(Dataset entries)
········

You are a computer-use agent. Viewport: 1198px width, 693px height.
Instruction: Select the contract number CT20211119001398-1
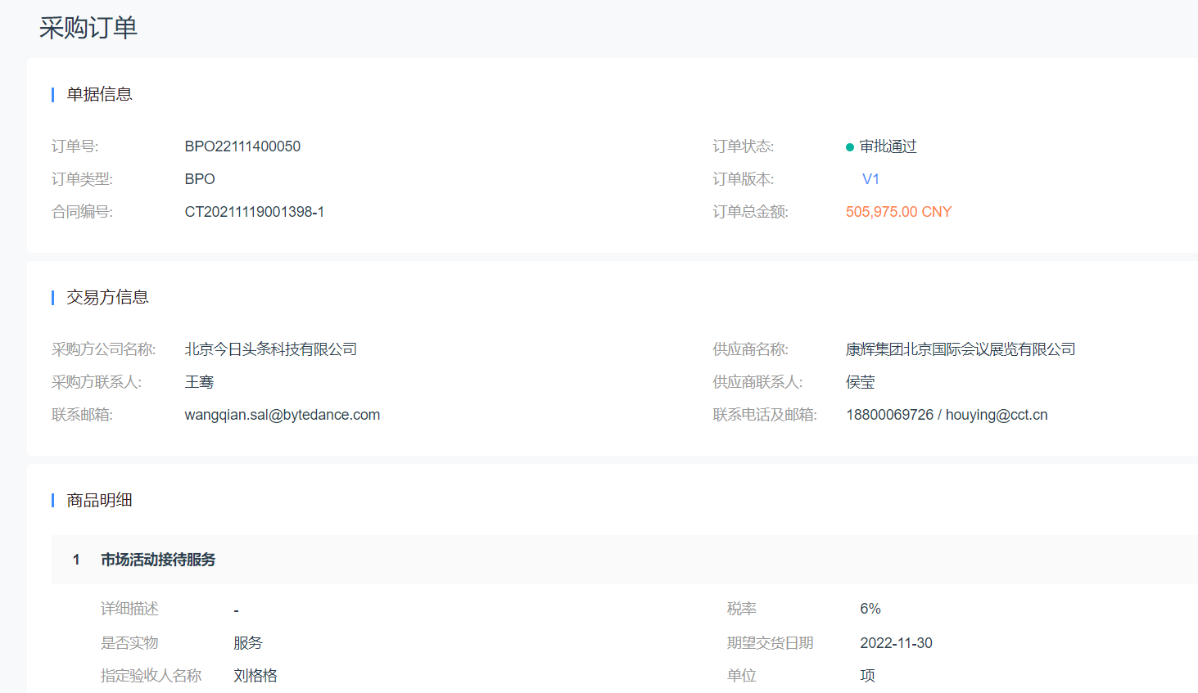click(255, 212)
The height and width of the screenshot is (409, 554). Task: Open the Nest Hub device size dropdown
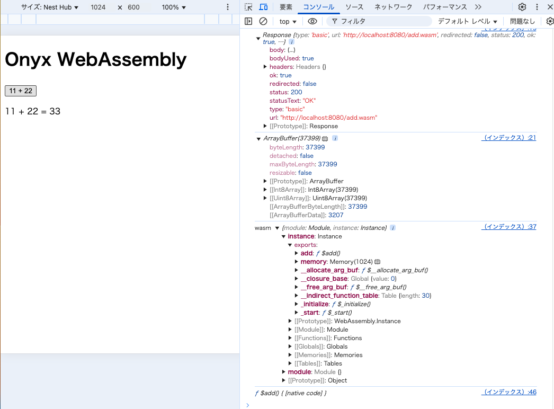click(x=50, y=7)
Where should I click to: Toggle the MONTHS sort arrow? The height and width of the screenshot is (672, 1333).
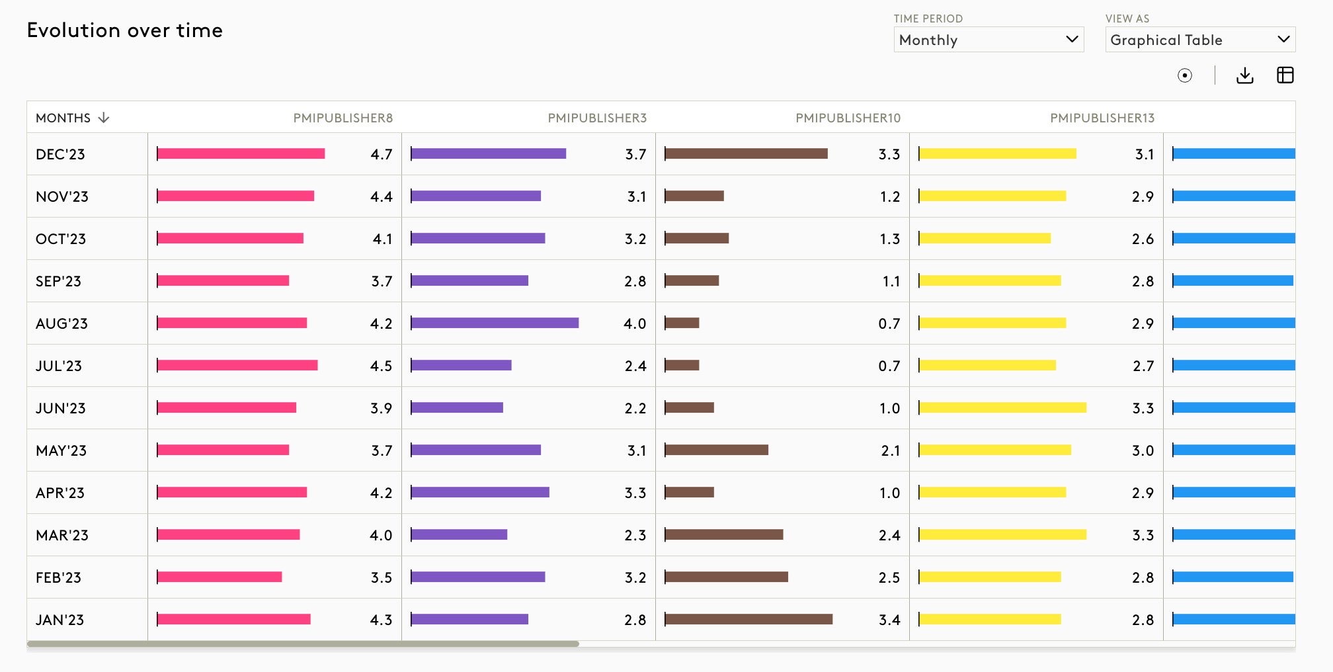pyautogui.click(x=104, y=118)
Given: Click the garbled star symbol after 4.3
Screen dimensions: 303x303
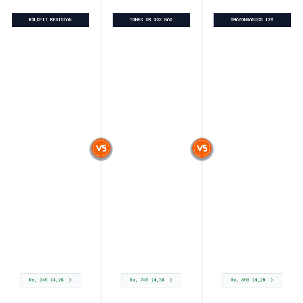Looking at the screenshot, I should pos(163,280).
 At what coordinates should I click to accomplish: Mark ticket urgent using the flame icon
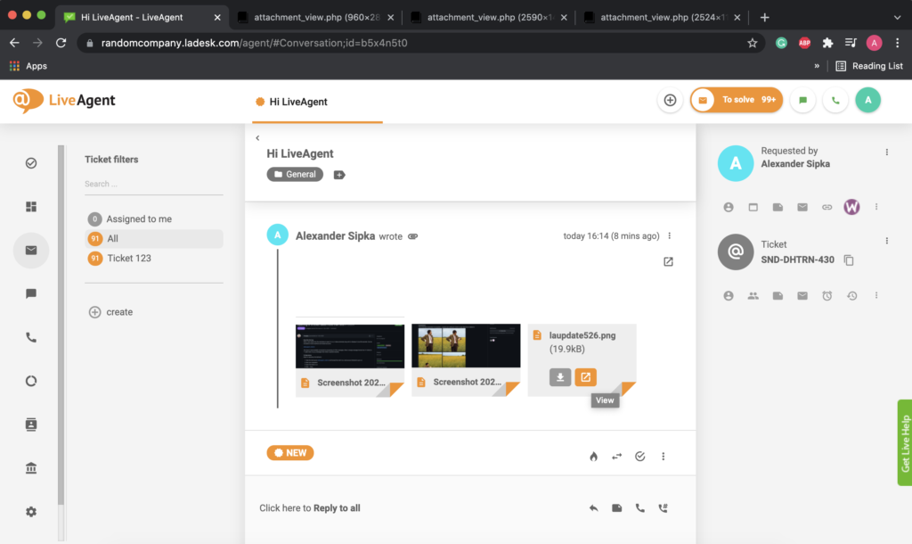[593, 456]
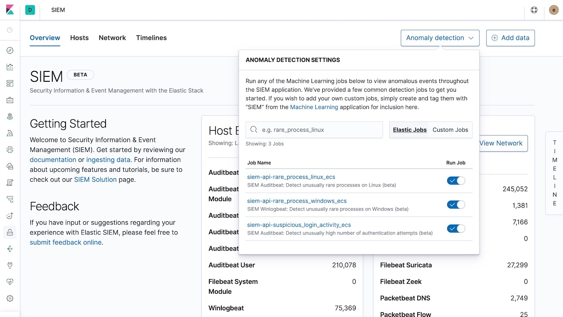
Task: Collapse the Anomaly detection dropdown
Action: tap(440, 38)
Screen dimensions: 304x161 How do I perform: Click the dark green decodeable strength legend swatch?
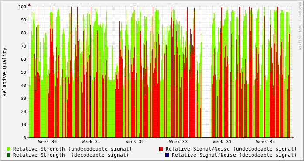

········

EXERCISE DIRECTIONS: Copy the data verbatim, skipping any image it holds.

WRITTEN REPLY:
You are a computer-use agent. Viewport: 1198px width, 693px height.
Instruction: Select the contract number CT20211119001398-1
click(255, 212)
The height and width of the screenshot is (409, 554). Task: Open the Nest Hub device size dropdown
click(x=50, y=7)
Where should I click to: Toggle the MONTHS sort arrow? The height and width of the screenshot is (672, 1333).
pyautogui.click(x=104, y=118)
Given: Click the garbled star symbol after 4.3
Screen dimensions: 303x303
Looking at the screenshot, I should pos(163,280).
 At what coordinates should I click to accomplish: Mark ticket urgent using the flame icon
[593, 456]
Task: Collapse the Anomaly detection dropdown
Action: tap(440, 38)
Screen dimensions: 304x161 How do I perform: Click the dark green decodeable strength legend swatch?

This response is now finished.